== WHAT THE TASK ASKS ==
Reproduce each of the following records verbatim, line for line.
=== PROVIDED DATA ===
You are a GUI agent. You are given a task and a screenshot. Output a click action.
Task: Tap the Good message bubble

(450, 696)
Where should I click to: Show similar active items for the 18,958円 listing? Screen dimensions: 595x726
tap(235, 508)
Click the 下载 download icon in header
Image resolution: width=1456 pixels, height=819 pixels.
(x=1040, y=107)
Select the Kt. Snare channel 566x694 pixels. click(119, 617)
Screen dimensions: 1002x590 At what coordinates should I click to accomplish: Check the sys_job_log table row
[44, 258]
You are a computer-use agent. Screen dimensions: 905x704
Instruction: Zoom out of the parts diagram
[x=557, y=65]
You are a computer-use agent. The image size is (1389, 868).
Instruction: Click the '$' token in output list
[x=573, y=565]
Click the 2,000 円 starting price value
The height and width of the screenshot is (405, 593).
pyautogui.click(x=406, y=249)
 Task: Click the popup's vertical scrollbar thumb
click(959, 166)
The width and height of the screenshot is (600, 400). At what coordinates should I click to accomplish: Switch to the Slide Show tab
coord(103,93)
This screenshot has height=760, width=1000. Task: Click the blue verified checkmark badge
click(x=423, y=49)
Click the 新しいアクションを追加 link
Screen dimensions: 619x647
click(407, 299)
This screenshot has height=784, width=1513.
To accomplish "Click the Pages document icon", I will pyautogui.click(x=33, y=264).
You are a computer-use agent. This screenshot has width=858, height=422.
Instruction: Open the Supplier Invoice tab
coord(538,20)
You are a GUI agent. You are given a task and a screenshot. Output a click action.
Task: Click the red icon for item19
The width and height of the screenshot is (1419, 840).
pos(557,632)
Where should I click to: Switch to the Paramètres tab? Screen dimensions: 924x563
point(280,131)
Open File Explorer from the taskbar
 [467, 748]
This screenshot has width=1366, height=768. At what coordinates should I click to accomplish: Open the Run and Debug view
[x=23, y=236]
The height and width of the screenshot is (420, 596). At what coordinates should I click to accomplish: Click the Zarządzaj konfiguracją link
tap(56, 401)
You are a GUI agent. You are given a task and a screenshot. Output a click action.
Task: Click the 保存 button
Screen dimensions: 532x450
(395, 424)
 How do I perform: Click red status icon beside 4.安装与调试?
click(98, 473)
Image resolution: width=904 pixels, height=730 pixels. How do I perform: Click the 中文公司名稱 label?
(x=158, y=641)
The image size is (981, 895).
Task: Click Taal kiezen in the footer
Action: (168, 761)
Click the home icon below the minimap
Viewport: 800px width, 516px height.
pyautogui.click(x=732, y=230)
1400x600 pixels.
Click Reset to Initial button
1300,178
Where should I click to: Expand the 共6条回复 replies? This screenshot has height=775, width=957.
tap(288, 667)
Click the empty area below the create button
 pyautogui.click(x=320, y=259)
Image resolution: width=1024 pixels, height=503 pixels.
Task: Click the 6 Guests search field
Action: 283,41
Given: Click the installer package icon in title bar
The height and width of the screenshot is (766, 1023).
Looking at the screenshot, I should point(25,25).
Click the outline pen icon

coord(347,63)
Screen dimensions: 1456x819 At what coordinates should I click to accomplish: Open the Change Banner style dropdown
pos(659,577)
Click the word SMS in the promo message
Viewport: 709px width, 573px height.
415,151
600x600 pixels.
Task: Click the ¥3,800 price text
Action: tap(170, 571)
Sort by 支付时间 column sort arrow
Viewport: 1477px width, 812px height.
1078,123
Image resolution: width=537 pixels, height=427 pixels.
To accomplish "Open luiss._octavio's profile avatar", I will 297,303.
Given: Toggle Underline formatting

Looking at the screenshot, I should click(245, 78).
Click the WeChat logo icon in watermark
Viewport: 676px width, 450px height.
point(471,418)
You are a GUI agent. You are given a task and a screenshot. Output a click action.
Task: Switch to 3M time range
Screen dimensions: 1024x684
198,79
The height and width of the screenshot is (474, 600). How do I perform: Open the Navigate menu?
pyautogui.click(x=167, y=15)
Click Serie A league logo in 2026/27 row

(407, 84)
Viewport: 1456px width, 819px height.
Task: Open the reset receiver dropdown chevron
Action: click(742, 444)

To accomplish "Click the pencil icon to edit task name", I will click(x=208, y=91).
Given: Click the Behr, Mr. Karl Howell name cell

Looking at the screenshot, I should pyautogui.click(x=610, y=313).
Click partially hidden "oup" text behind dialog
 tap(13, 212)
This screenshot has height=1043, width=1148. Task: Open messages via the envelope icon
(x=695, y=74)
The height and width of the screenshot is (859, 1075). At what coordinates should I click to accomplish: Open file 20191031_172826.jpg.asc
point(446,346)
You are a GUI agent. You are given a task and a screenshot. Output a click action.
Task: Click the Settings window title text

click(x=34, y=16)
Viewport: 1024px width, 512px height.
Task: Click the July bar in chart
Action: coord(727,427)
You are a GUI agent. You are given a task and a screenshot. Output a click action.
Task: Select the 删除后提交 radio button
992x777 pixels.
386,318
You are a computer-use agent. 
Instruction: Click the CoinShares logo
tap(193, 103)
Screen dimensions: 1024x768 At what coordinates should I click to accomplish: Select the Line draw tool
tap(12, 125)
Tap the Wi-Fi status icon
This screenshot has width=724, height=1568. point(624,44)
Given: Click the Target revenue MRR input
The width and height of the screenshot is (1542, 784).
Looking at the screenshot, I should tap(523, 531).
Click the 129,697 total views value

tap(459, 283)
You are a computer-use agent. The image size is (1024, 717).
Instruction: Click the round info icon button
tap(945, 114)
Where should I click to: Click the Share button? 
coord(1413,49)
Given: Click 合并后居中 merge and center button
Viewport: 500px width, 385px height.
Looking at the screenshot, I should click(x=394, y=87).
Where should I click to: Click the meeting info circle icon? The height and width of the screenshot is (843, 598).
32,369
===
== ANSWER TO THE PROBLEM ==
You are a GUI agent. You are given a task and a screenshot. Output a click action.
Task: Tap the Good message bubble

(450, 696)
Where should I click to: Show similar active items for the 18,958円 listing? Screen dimensions: 595x726
tap(235, 508)
Click the 下载 download icon in header
Image resolution: width=1456 pixels, height=819 pixels.
(x=1040, y=107)
Select the Kt. Snare channel 566x694 pixels. click(119, 617)
Screen dimensions: 1002x590 At what coordinates should I click to accomplish: Check the sys_job_log table row
[44, 258]
You are a computer-use agent. Screen dimensions: 905x704
Instruction: Zoom out of the parts diagram
[x=557, y=65]
You are a computer-use agent. The image size is (1389, 868).
Instruction: Click the '$' token in output list
[x=573, y=565]
Click the 2,000 円 starting price value
The height and width of the screenshot is (405, 593).
pyautogui.click(x=406, y=249)
 Task: Click the popup's vertical scrollbar thumb
click(959, 166)
The width and height of the screenshot is (600, 400). At what coordinates should I click to accomplish: Switch to the Slide Show tab
coord(103,93)
This screenshot has height=760, width=1000. Task: Click the blue verified checkmark badge
click(x=423, y=49)
Click the 新しいアクションを追加 link
Screen dimensions: 619x647
click(407, 299)
This screenshot has height=784, width=1513.
To accomplish "Click the Pages document icon", I will pyautogui.click(x=33, y=264).
You are a computer-use agent. This screenshot has width=858, height=422.
Instruction: Open the Supplier Invoice tab
coord(538,20)
You are a GUI agent. You are given a task and a screenshot. Output a click action.
Task: Click the red icon for item19
The width and height of the screenshot is (1419, 840).
pos(557,632)
Where should I click to: Switch to the Paramètres tab? Screen dimensions: 924x563
point(280,131)
Open File Explorer from the taskbar
 [467, 748]
This screenshot has width=1366, height=768. At what coordinates should I click to accomplish: Open the Run and Debug view
[x=23, y=236]
The height and width of the screenshot is (420, 596). At what coordinates should I click to accomplish: Click the Zarządzaj konfiguracją link
tap(56, 401)
You are a GUI agent. You are given a task and a screenshot. Output a click action.
Task: Click the 保存 button
Screen dimensions: 532x450
(395, 424)
 How do I perform: Click red status icon beside 4.安装与调试?
click(98, 473)
Image resolution: width=904 pixels, height=730 pixels. How do I perform: Click the 中文公司名稱 label?
(x=158, y=641)
The image size is (981, 895).
Task: Click Taal kiezen in the footer
Action: (168, 761)
Click the home icon below the minimap
Viewport: 800px width, 516px height.
pyautogui.click(x=732, y=230)
1400x600 pixels.
Click Reset to Initial button
1300,178
Where should I click to: Expand the 共6条回复 replies? This screenshot has height=775, width=957.
tap(288, 667)
Click the empty area below the create button
 pyautogui.click(x=320, y=259)
Image resolution: width=1024 pixels, height=503 pixels.
Task: Click the 6 Guests search field
Action: 283,41
Given: Click the installer package icon in title bar
The height and width of the screenshot is (766, 1023).
Looking at the screenshot, I should point(25,25).
Click the outline pen icon

coord(347,63)
Screen dimensions: 1456x819 At what coordinates should I click to accomplish: Open the Change Banner style dropdown
pos(659,577)
Click the word SMS in the promo message
Viewport: 709px width, 573px height.
415,151
600x600 pixels.
Task: Click the ¥3,800 price text
Action: tap(170, 571)
Sort by 支付时间 column sort arrow
Viewport: 1477px width, 812px height.
1078,123
Image resolution: width=537 pixels, height=427 pixels.
To accomplish "Open luiss._octavio's profile avatar", I will 297,303.
Given: Toggle Underline formatting

Looking at the screenshot, I should click(245, 78).
Click the WeChat logo icon in watermark
Viewport: 676px width, 450px height.
point(471,418)
You are a GUI agent. You are given a task and a screenshot. Output a click action.
Task: Switch to 3M time range
Screen dimensions: 1024x684
198,79
The height and width of the screenshot is (474, 600). How do I perform: Open the Navigate menu?
pyautogui.click(x=167, y=15)
Click Serie A league logo in 2026/27 row

(407, 84)
Viewport: 1456px width, 819px height.
Task: Open the reset receiver dropdown chevron
Action: click(742, 444)

To accomplish "Click the pencil icon to edit task name", I will click(x=208, y=91).
Given: Click the Behr, Mr. Karl Howell name cell

Looking at the screenshot, I should pyautogui.click(x=610, y=313).
Click partially hidden "oup" text behind dialog
 tap(13, 212)
This screenshot has height=1043, width=1148. Task: Open messages via the envelope icon
(x=695, y=74)
The height and width of the screenshot is (859, 1075). At what coordinates should I click to accomplish: Open file 20191031_172826.jpg.asc
point(446,346)
You are a GUI agent. You are given a task and a screenshot. Output a click action.
Task: Click the Settings window title text

click(x=34, y=16)
Viewport: 1024px width, 512px height.
Task: Click the July bar in chart
Action: coord(727,427)
You are a GUI agent. You are given a task and a screenshot. Output a click action.
Task: Select the 删除后提交 radio button
992x777 pixels.
386,318
You are a computer-use agent. 
Instruction: Click the CoinShares logo
tap(193, 103)
Screen dimensions: 1024x768 At what coordinates should I click to accomplish: Select the Line draw tool
tap(12, 125)
Tap the Wi-Fi status icon
This screenshot has width=724, height=1568. point(624,44)
Given: Click the Target revenue MRR input
The width and height of the screenshot is (1542, 784).
Looking at the screenshot, I should tap(523, 531).
Click the 129,697 total views value

tap(459, 283)
You are a computer-use agent. The image size is (1024, 717).
Instruction: Click the round info icon button
tap(945, 114)
Where should I click to: Click the Share button? 
coord(1413,49)
Given: Click 合并后居中 merge and center button
Viewport: 500px width, 385px height.
Looking at the screenshot, I should click(x=394, y=87).
Where should I click to: Click the meeting info circle icon? The height and width of the screenshot is (843, 598).
32,369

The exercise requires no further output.